Penis Iban yang sudah sangat keras sekali membuatku bernafsu untuk melawannya.Dan permainan mulut Iban di vaginaku juga membuatku benar-benar terangsang dan sepertinya saat-saat seperti ini tidak ingin kuakhiri.“Iban… aku mau keluar lagi… aku tidak tahan lagi honey…”
“Tahan sebentar Ros, aku juga mau keluar..”Tiba-tiba Iban langsung merubah posisi.
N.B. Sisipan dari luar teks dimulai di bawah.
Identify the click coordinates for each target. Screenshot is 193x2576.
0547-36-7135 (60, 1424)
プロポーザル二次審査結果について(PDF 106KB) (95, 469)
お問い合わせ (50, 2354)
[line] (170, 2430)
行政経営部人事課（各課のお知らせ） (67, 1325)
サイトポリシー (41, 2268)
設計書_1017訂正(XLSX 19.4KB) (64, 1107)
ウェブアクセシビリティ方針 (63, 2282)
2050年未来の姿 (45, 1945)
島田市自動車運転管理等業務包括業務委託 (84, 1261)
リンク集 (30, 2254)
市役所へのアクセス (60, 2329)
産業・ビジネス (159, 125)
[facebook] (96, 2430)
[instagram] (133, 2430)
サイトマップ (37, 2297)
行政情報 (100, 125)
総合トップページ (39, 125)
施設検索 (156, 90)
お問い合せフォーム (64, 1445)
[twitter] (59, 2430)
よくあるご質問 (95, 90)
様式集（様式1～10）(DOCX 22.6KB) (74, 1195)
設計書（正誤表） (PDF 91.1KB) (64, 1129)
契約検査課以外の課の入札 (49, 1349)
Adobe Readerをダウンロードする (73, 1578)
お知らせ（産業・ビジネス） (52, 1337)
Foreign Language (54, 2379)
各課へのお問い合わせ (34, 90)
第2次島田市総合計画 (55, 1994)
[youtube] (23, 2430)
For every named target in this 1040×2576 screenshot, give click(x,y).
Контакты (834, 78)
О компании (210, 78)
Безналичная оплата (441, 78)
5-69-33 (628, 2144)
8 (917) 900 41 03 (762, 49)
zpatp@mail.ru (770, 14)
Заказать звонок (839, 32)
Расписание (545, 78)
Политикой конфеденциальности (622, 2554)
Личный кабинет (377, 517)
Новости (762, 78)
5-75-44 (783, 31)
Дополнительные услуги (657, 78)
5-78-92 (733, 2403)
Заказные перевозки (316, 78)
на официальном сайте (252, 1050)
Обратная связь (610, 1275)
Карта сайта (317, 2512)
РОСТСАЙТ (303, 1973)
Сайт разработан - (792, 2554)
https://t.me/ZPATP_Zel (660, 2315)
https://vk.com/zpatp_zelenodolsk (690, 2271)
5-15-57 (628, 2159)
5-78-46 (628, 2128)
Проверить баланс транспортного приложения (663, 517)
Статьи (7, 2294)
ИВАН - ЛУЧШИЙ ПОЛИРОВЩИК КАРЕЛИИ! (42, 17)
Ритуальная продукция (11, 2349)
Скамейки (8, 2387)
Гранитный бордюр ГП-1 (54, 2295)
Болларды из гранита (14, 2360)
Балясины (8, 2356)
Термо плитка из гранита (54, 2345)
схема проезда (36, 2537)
XNXX Bokep “Iban, sebenarnya aku belum mau pulang, lagian biasanya kakak-kakakku kalau malam mingguan pulangnya jam 11:30 malam, sekarang masih jam 10:15, kita keliling-keliling dulu ya.” bisikku mesra.Sebenarnya dalam hatiku ingin sekali mengulang apa yang sudah kami lakukan tadi di dalam bioskop. Dan tanpa pikir panjang lagi, aku yang langsung menarik badan Iban dan mencium bibirnya. Aku pun tidak bisa melepaskan kepalaku karena ditahan oleh Iban.Aku terus melanjutkan isapanku dan aku hanya bisa melebarkan mulutmu dan sebagian cairan yang keluar tertelan di mulutku.Dan Iban kelihatan sudah enak sekali dan melepaskan tangannya dari kepalaku.“Ros, aku sudah keluar, banyak ya..”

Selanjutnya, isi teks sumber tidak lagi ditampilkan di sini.